Adding a hook for each core operation lets os-lib remain unopinionated.
Maybe rename Checker to Hook?
Good point on the symlinks and enclosing folders. In the end this is not going to be an airtight sandbox, so it's a judgement call exactly where to draw the line.
-
For
move, let's callonWriteit on the full source and destination paths -
I think for creating enclosing folders, let's just punt on that and say it's up the the implementer of
def onWrite -
For symlinks, I think what you say is reasonable, so lets call
onWriteon the destination path, since we can compute it in-memory by resolving any relative path without needing to perform any filesystem operations
I'm a bit reluctant to try and match the entire OS-Lib API in the Checker interface. Let's go with the more minimal ad-hoc interface for now.
For the purposes of this pull request, could you add an @experimental annotation, apply it to the stuff you added, and add it to the def mimaExcludeAnnotations in the build file? Just to make it clear that this API isn't stable, and we're only publishing it because we need to experiment with it in Mill
@ajaychandran not everything needs to be experimental, only the public APIs you added: os.checker and os.Checker I think
@lihaoyi This is ready for another review.
Updated hardlink as well.
@ajaychandran code changes look good. Last request here is to move all the checker tests into one separate test suite, rather than having them mixed in with all the non-checker tests. That will make it easier to skim them and audit them as necessary.

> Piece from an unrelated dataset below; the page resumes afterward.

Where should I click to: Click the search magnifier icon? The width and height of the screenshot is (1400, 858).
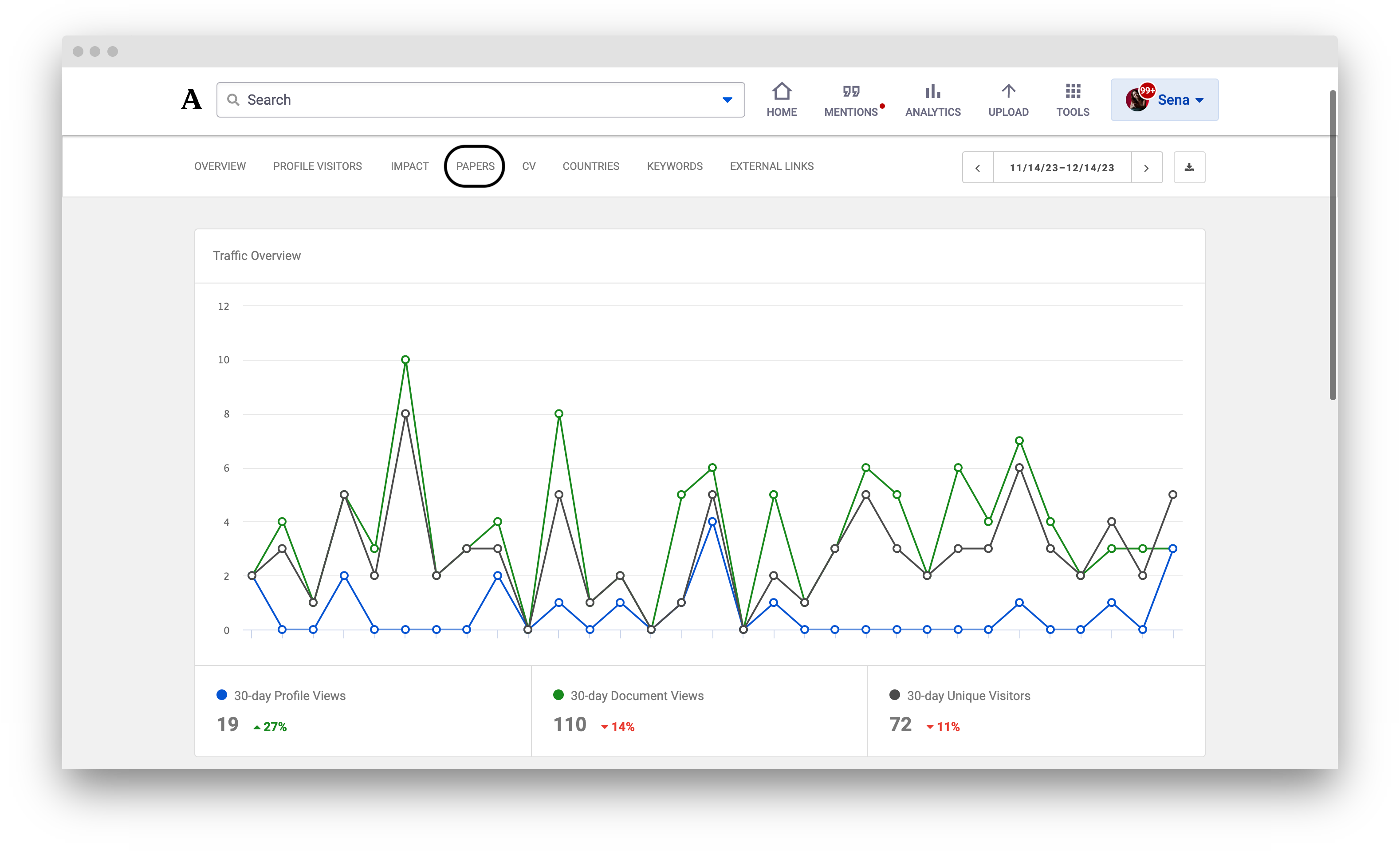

After that i will merge this and cut a milestone release for experimentation in Mill
@lihaoyi Checker tests have been moved.
Some compound operations like zip incur the cost of double-checking.
One solution would be to define a private[os] def unchecked variant, for each operation, for internal use. This can be deferred until the feature is stable.
@lihaoyi Checker tests have been moved.
Some compound operations like
zipincur the cost of double-checking. One solution would be to define aprivate[os] def uncheckedvariant, for each operation, for internal use. This can be deferred until the feature is stable.
Another option is to delegate some sort of caching solution to the implementor of Checker.
@ajaychandran pushed a tag for 0.11.4-M1 https://github.com/com-lihaoyi/os-lib/actions/runs/11537940922 hopefully it goes out soon and you can try it out in Mill. If you're going to work on the downstream tasks, we can hold off on payment for now to save on transfer fees. If not I can transfer the first portion of the bounty using the details we used before
@lihaoyi Thanks. Lets hold off payment.